Discussion in 'Options' started by ScroogeMcDuck, May 19, 2016.

  1. This quote kind of shows your incorrect thinking and maybe why you are having trouble making money with options. No such thing as "really expensive" when all you are doing is comparing premiums. Newbie attitude that you would rather pay $0.50 for an option than $5.00 even though you are most likely going to lose your money. It is a newbie approach to finance and I always thought anyone trading should first learn about fixed income products to truly understand risk and how risk is priced before looking at equities.

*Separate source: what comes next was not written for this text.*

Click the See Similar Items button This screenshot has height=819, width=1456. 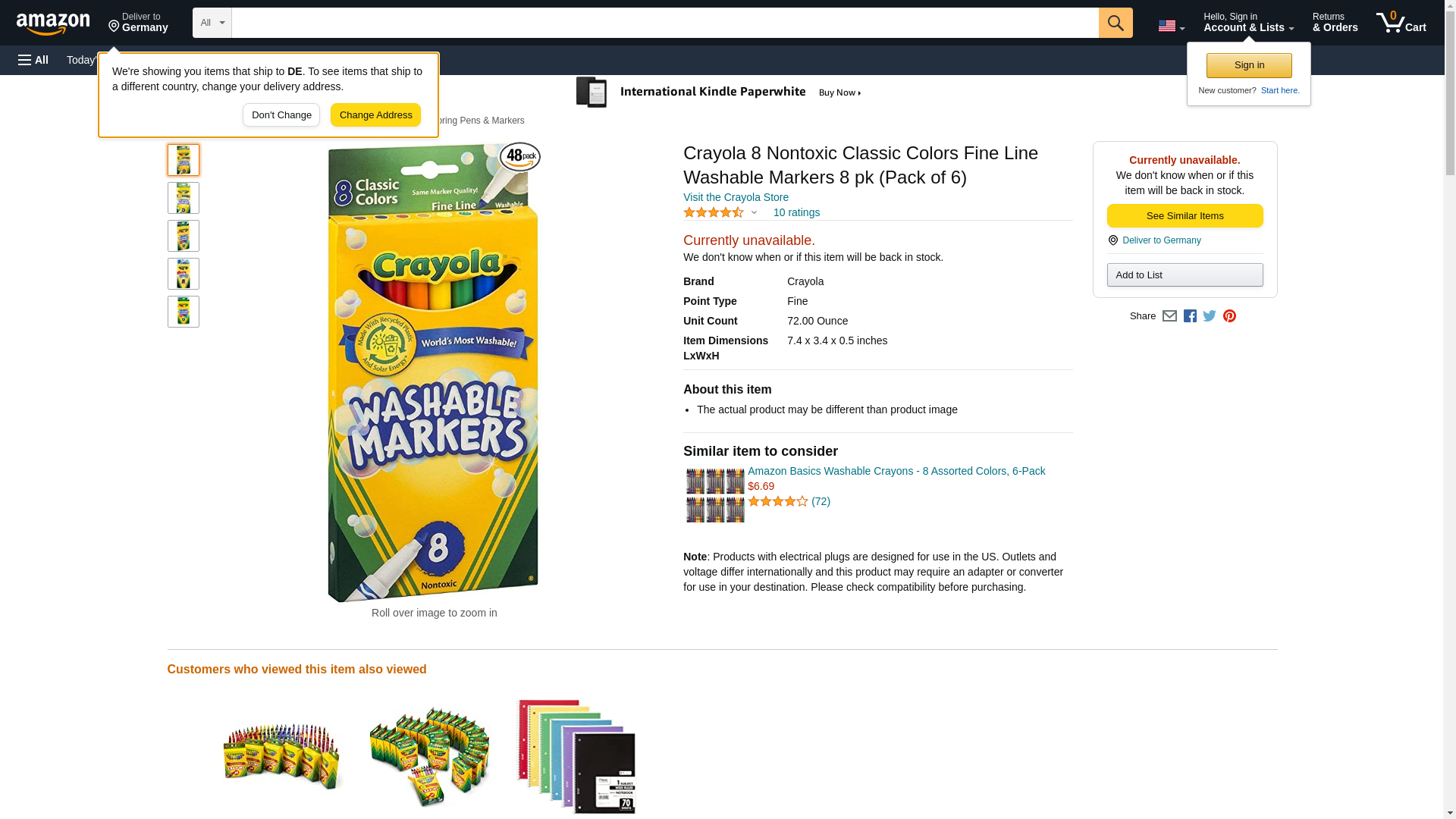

That is where people learn that a $101 par priced high rated AAA bond is not more expensive than a $20 par priced D rated bond.

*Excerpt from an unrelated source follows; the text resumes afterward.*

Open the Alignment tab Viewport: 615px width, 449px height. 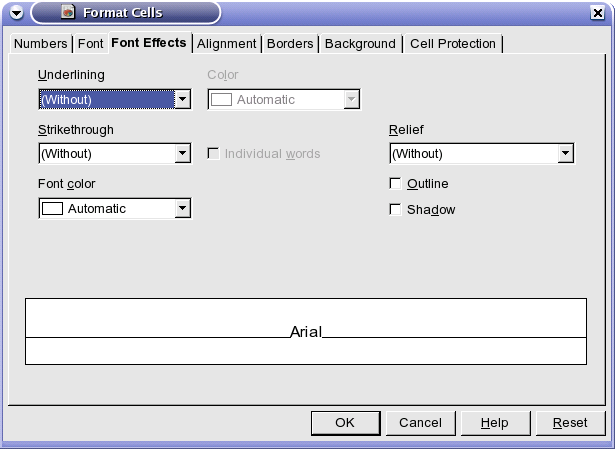226,44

    Unless you see how wrong your above statement is, then you will have trouble making money or understanding how to make more informed trading decisions.
     
    #11     May 21, 2016
    Sig likes this.
  2. That was just shorthand for saying you can't buy as many of them, so your max gain is lower when you buy ATM options. If you just think the underlying will just beat the market a little bit, then it's better to buy the ATM or ITM call. If you have a strong view that the underlying is going to go up by 33%+ in a year, then you should buy the OTM call. If you have a strong view that XYZ is not going to default, then you should buy their $20 priced D rated bond. If you are a pussy, then you should buy JNJ AAA rated bonds with 0% YTM.
     
    #12     May 21, 2016
  3. You just backed into bullshit thinking but go ahead and still think you can succeed playing in the OTM kiddie pool. I bet your are a genius that always picks those stocks that jump 33% while scanning porn from your yacht in the Bahamas.

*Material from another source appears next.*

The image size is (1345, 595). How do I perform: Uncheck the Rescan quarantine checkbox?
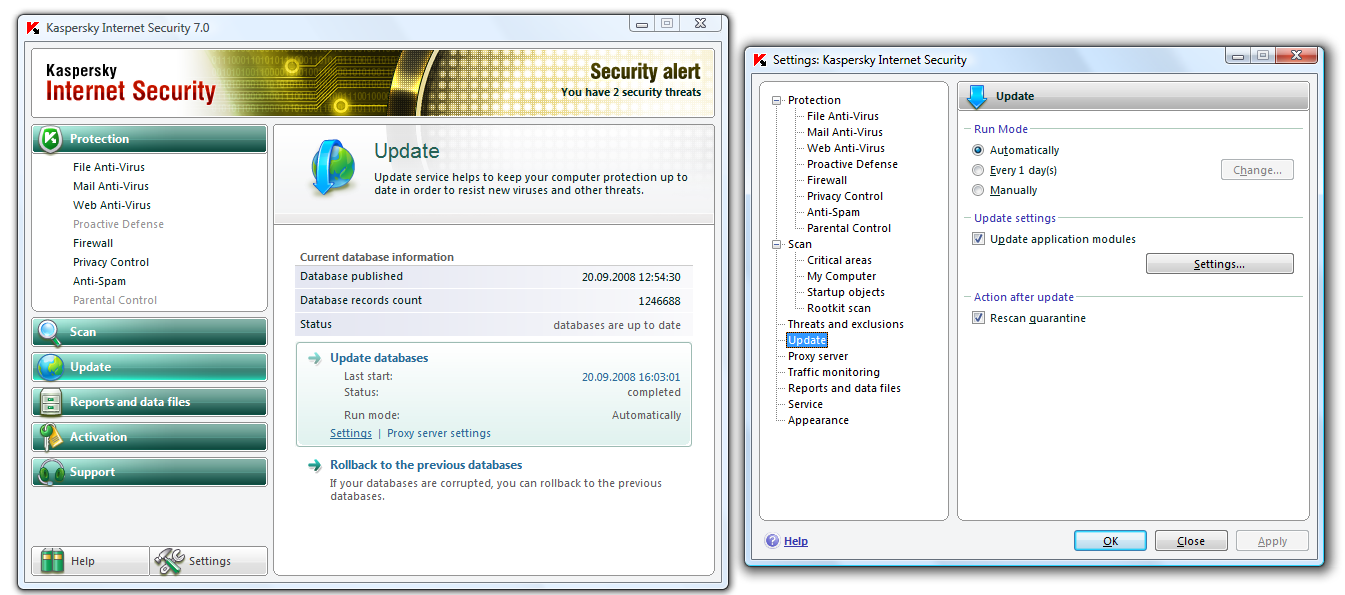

    To say your max gain is lower when you buy ATM options is just a childish way of saying "I don't understand finance".

    message received!
     
    #13     May 21, 2016
  4. Sig

    Sig

    Again you're missing optioncoach's point entirely. A AAA rated bond that yields 2% may have a far higher risk adjusted return than a junk bond that yields 80%, and the opposite may also be true. The return or potential return give you no information on the value of the investment (or if you're a pussy or not, for that matter). If you don't understand the concept of risk adjusted return you're simply randomly throwing money at the market and fooling yourself into thinking you're making rational choices, no matter if you're buying options or bonds.
    I'd highly recommend you take a basic finance course, there are a number of free MOOCs taught by top notch professors. You'll enrich your life and have a bunch of ah-ha moments, one of which for me happened when I fully grasped the risk adjusted return concept and everything that went along with it in modern portfolio management. Well worth the investment of your time for you personally, and it will be great to have you contributing when you understand the underlying ideas behind what you're discussing.
     
    #14     May 21, 2016
  5. Modern portfolio management and the whole idea of being able to quantify risk-adjusted returns is bullshit. Volatility is not risk. Volatility is opportunity to buy things for less than they're worth.
     
    #15     May 21, 2016
  6. As warren buffett said, "I prefer a lumpy 15% to a smooth 12%". Sharpe ratio is meaningless unless you have a short term need to liquidate.
     
    #16     May 21, 2016
  7. newwurldmn

    newwurldmn

    Very few traders can afford to not worry about volatility. If you can do it, there are lots of opportunities in the market.
     
    #17     May 21, 2016
  8. WTF is talking about modern portfolio management..we are talking about your ass backwards viewpoint on how a far OTM option is better to sell because you can do more of them than ATM options. There may be reasons you prefer to do OTM options for your own trading but the reasons you cite are just below high school level finance. And your last sentence is too stupid for me to try and dumb myself down to answer
     
    #18     May 21, 2016
  9. Sig

    Sig

    There are many legitimate shortcomings of modern portfolio theory, but since it does not claim that volatility is risk it doesn't make much sense to criticize that. I happen to believe that the whole idea that you can perfectly hedge delta is bullshit, but since that has nothing to do with modern portfolio theory it's pretty irrelevant in a discussion of same.
    You're so very very close with the understanding that things do have a "worth" and at times may be priced above or below that worth. You just need the finance, and possibly the statistics, background to close the loop and fully understand it. Really, take a couple courses, you'll be glad you did. Don't worry, they won't brain-wash you and in fact we all welcome criticism of theories, it's a fundamental part of the scientific method and is what allows us to make the theories better. However you have to both know and understand what the theory says to be able to critique it, in this case you clearly don't.
     
    #19     May 22, 2016
  10. ironchef

    ironchef

    I just told you the result of buying 1 yr ATM LEAPS call for WFC on the same date you bought your OTM. At expiry, the ATM investment would have gone up 20X, i.e. 2000% profit, instead of the 3X you quoted for your DOTM.